AIM 1:
Count the lines of the entries below that contain the string "should", treating uppercase and lowercase as different, and give only the number.

READING PASSAGE:
I also think that in a dance style where inclusion is such an important element (which is a beautiful thing), perhaps we have shied away from critical thought about these elements, to protect this sense of inclusion. But maybe there is room for both: if we invite constructive critical thought about Tribal Fusion as an art yet respect the quality of the inclusive nature of Tribal Fusion, I believe it can be a win-win.

I would love to hear your input, so feel free to comment.


Preston-Dunlop, V. (2014). strands of the dance medium. London: Laban. Lecture: E-stream

Preston-Dunlop, V. & Sanchez-Colberg, A. (2002) Dance and the Performative: a choreological perspective - Laban and beyond. Hampshire: Verve Publishing.


There was quite a bit of discussion regarding this post on social media. I find it great when discussion is happening, and I've really enjoyed reading people's different viewpoints on the topic. I'm in no way an advocate of 'the truth', I just like to share my points of view. Not all feedback has been that helpful. For me, comments like: 'yes, I agree! I don't like Tribal Fusion for this exact reason!' or comments like: 'Urgh! I am so bored with people trying to criticise what I do!' I don't see how this is in any way creating an interesting debate on the topics touched on in this article. In fact, it creates yet again an 'us and them' culture, even within our own community.

AIM 2:
Return the part of the Tribal Fusion passage above starting with "I also think" and going on through "be a win-win.", copied character for character.

RECORDS FOR THE EXERCISE:
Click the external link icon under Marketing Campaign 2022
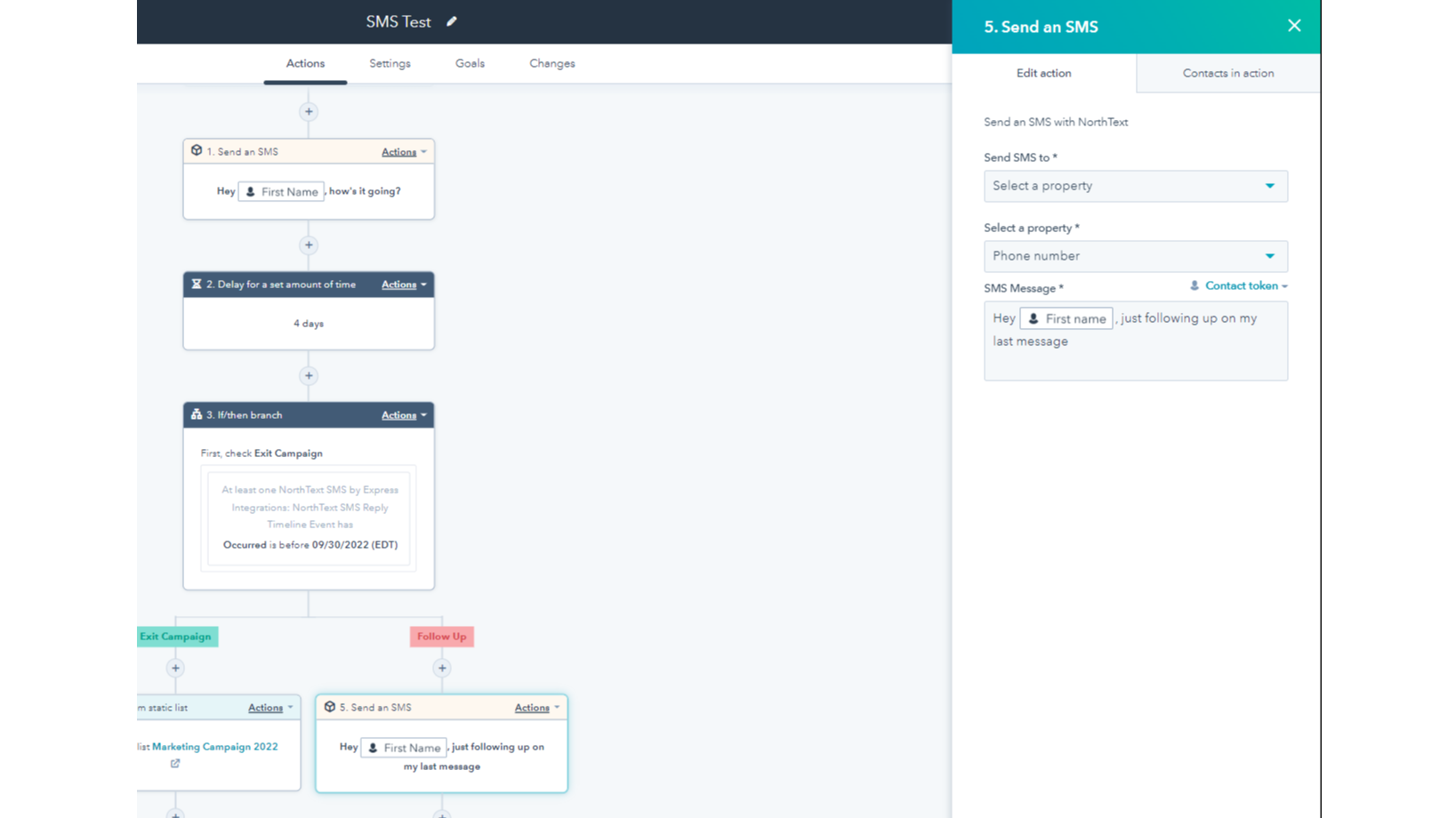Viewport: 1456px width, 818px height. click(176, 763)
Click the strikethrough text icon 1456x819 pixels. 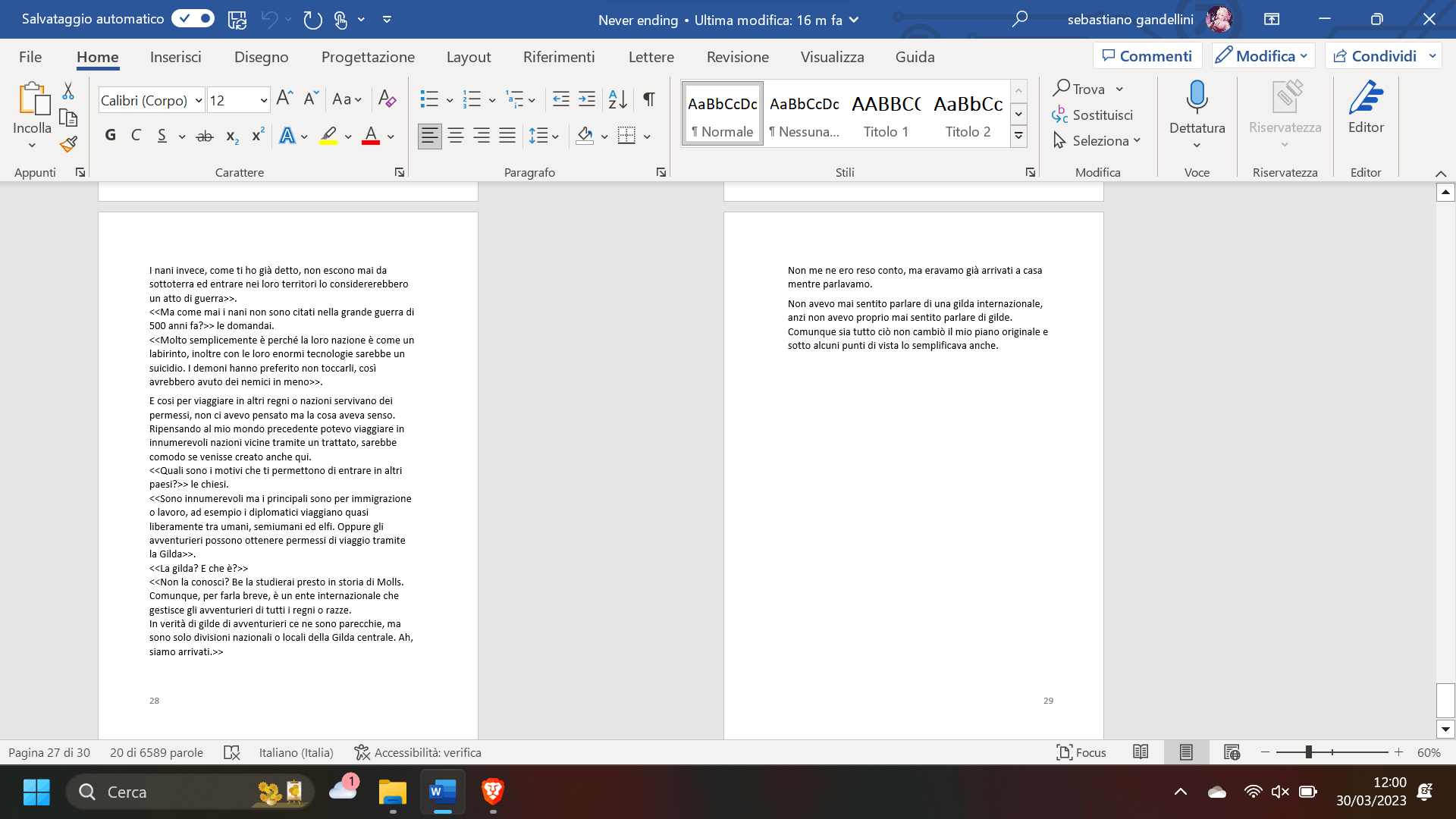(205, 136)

--

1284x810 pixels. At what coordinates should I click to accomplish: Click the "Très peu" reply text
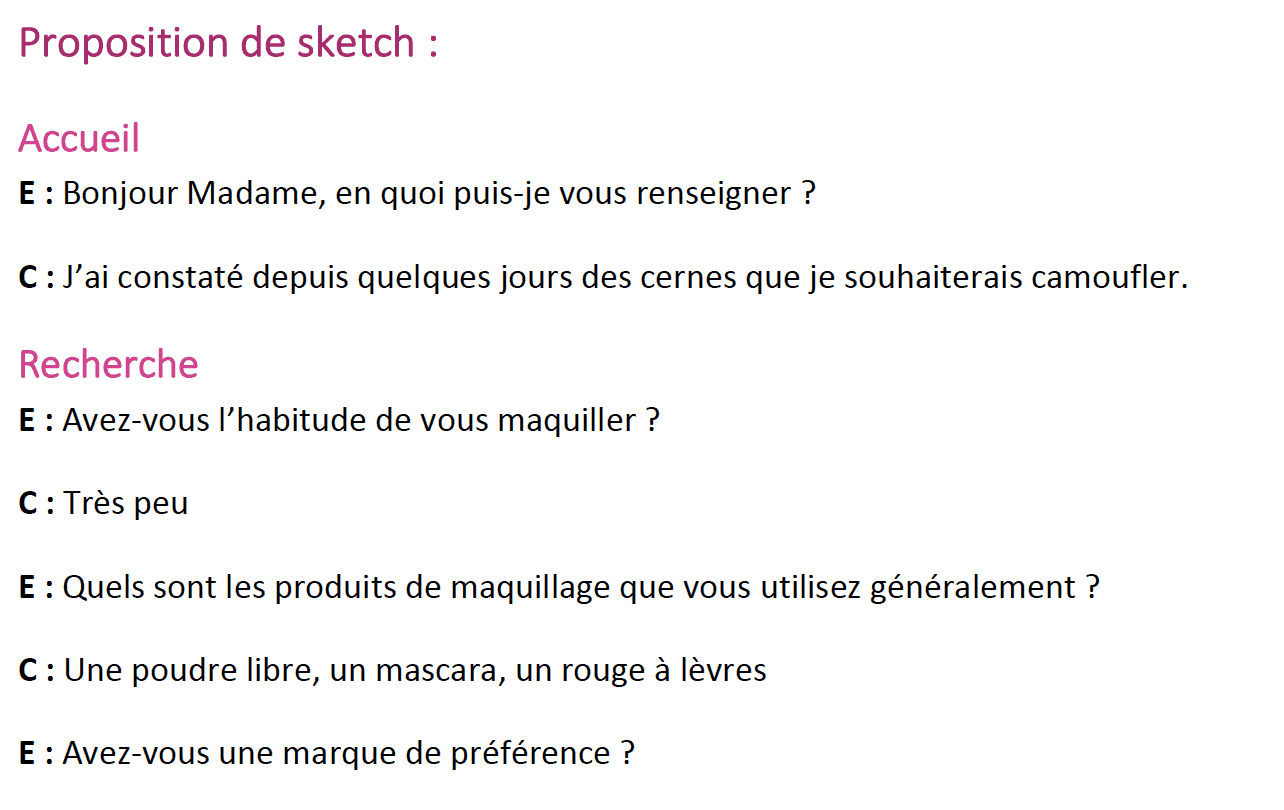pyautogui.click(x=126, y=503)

...

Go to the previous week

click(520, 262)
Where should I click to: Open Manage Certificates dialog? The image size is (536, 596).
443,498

FULL OUTPUT 1:
2

FULL OUTPUT 2:
I also think that in a dance style where inclusion is such an important element (which is a beautiful thing), perhaps we have shied away from critical thought about these elements, to protect this sense of inclusion. But maybe there is room for both: if we invite constructive critical thought about Tribal Fusion as an art yet respect the quality of the inclusive nature of Tribal Fusion, I believe it can be a win-win.